SOURCE
----------------------------------------
Question D.4: The parabolic semisegment OAB shown in Fig. D-15 has base b ...
The parabolic semisegment OAB shown in Fig. D-15 has base b and height h. Using the parallel-axis theorem, determine the moments of inertia I_{xc} and I_{yc} with respect to the centroidal axes x_{c} and y_{c}.
Use the parallel-axis theorem (rather than integration) to find the centroidal moments of inertia because the area A, the centroidal coordinates \bar{x} and \bar{y}, and the moments of inertia I_{x} and I_{y} with respect to the x and y axes are already known. These quantities were obtained earlier in Examples D-1 and D-3 (they also are listed in Case 17 of Appendix E) and are repeated here:
A=\frac{2 b h}{3} \quad \bar{x}=\frac{3 b}{8} \quad \bar{y}=\frac{2 h}{5} \quad I_{x}=\frac{16 b h^{3}}{105} \quad I_{y}=\frac{2 h b^{3}}{15}To obtain the moment of inertia with respect to the x_{c} axis, use Eq. (D-17) and write the parallel-axis theorem as
I_{x c}=I_{1}-A d_{1}^{2} (D-17)
----------------------------------------
DATASET ENTRIES
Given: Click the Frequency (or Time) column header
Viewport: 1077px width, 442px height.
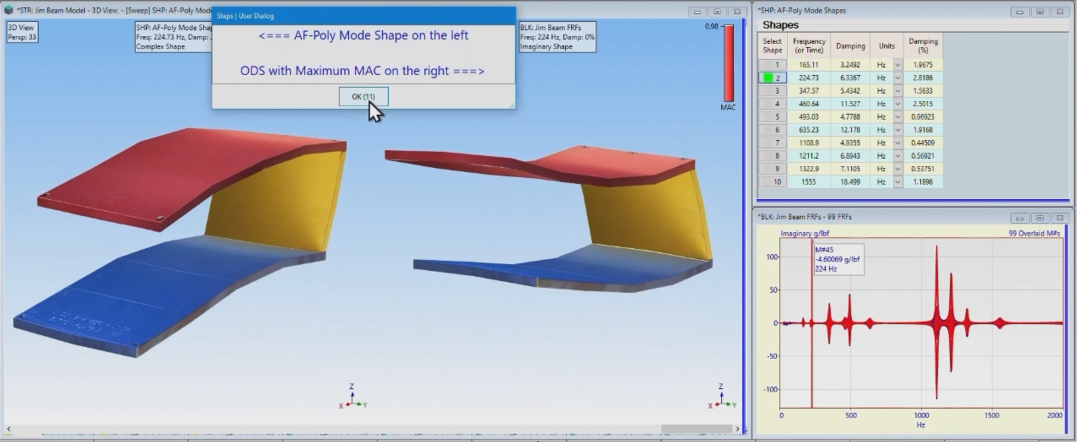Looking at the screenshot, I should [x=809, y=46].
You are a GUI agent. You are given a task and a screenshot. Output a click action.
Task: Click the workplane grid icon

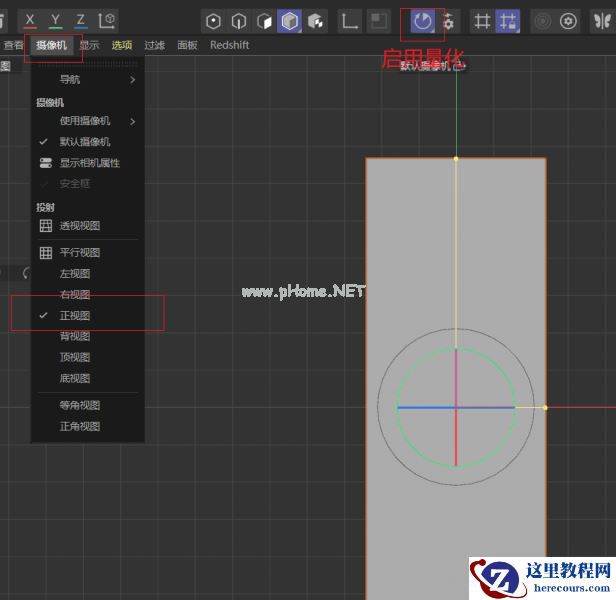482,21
----------------------------------------
Can you pick up the worked solution on the parabolic semisegment right after its last line and keep writing it? The data plays no part in what you'll do here.

SOLVED EXERCISE
I_{x c}=I_{x}-A \bar{y}^{2}=\frac{16 b h^{3}}{105}-\frac{2 b h}{3}\left(\frac{2 h}{5}\right)^{2}=\frac{8 b h^{3}}{175} (D-19a)
In a similar manner, obtain the moment of inertia with respect to the y_{c} axis:
I_{y c}=I_{y}-A \bar{x}^{2}=\frac{2 h b^{3}}{15}-\frac{2 b h}{3}\left(\frac{3 b}{8}\right)^{2}=\frac{19 h b^{3}}{480} (D-19b)